Scott Hanselman

The Weekly Source Code 26 - LINQ to Regular Expressions and Processing in Javascript

May 10, '08 Comments [11] Posted in ASP.NET | Javascript | LINQ | Silverlight | Source Code
Sponsored By

I've been getting more and more interested in how folks extend their applications using plugins and things.
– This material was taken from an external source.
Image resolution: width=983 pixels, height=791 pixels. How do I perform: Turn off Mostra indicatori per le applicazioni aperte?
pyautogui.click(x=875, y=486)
In my new ongoing quest to read source code to be a better developer, Dear Reader, I present to you twenty-sixth (half a year!) in a infinite number of posts of "The Weekly Source Code."

Sometimes when I read code, I kick myself (mentally) and say "Man, I should have thought of that!" Then I realize I'm not nearly as good a programmer as I think I am, and then I just let the source just wash over my brain.
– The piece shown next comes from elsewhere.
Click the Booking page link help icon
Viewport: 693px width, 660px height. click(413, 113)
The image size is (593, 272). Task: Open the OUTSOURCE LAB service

Here's some source by smart people I've been reading this week that I should have thought of. ;) Coincidentally they are both examples of languages ported or re-imagined in another language.
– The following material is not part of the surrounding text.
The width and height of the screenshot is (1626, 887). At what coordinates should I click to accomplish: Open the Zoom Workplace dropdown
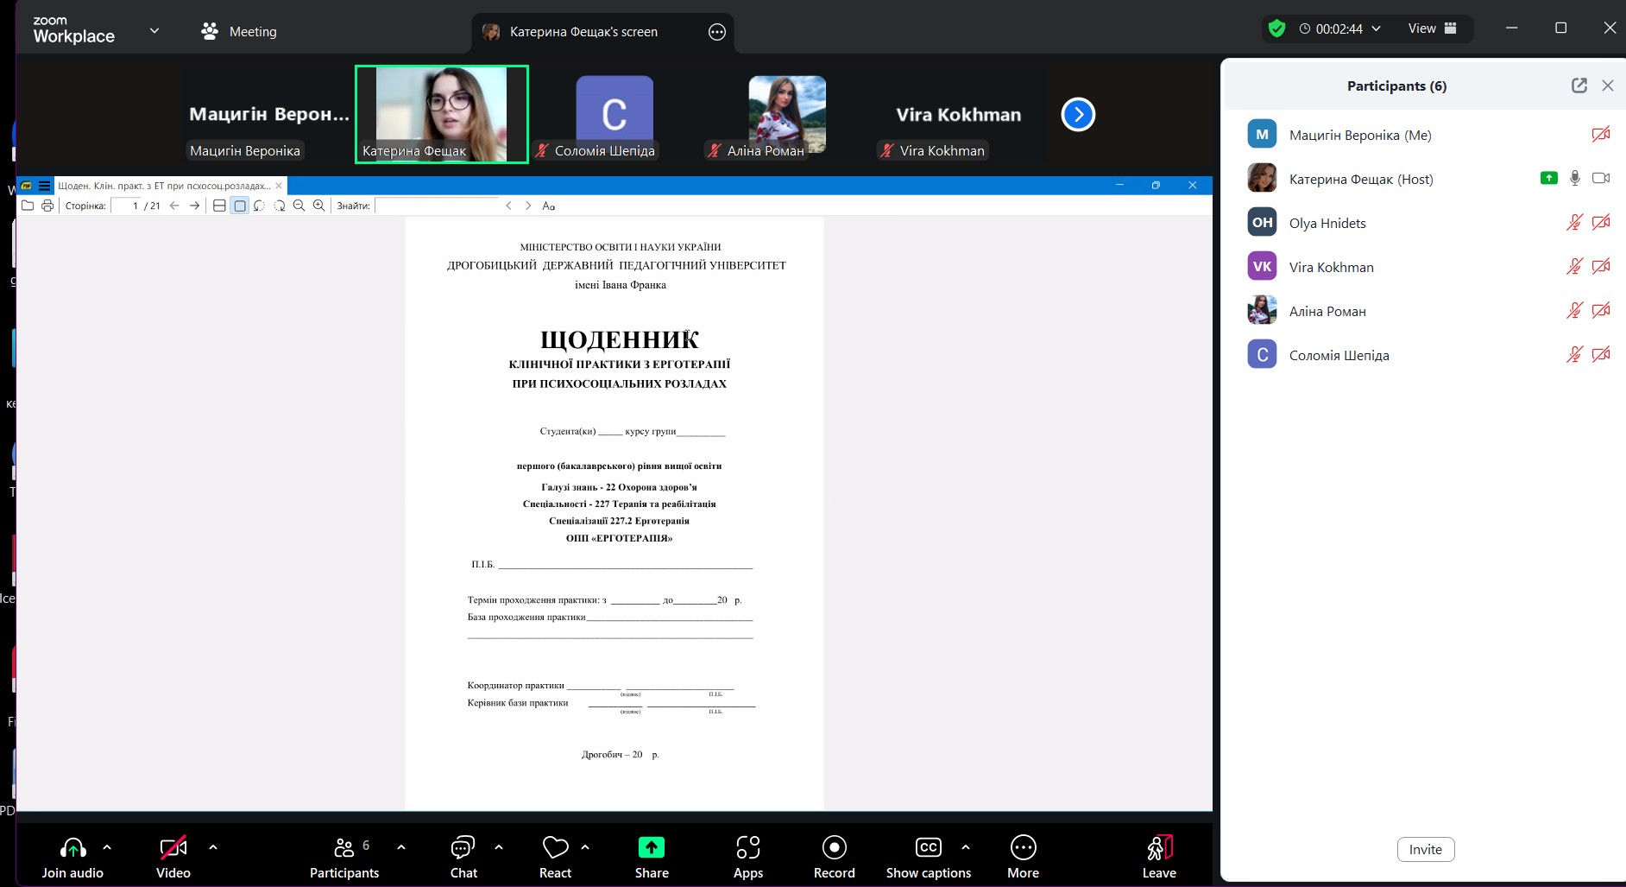(154, 31)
"Processing" in JavaScript

When I say "Processing" I mean the open-source Java-based visualization language from http://processing.org/. Jeff calls it "more akin to sketching than coding" while I say it's sketching with code! Jeff yearns: "for the day when web pages are regularly illustrated with the kind of beautiful, dynamic visualizations that Ben Fry creates."

molten2

Well, John Resig, arguably already considered one of the best JavaScript coders on the planet after he gave us the tour de force that is JQuery, has ported Processing to Javascript and gives us Processing.js.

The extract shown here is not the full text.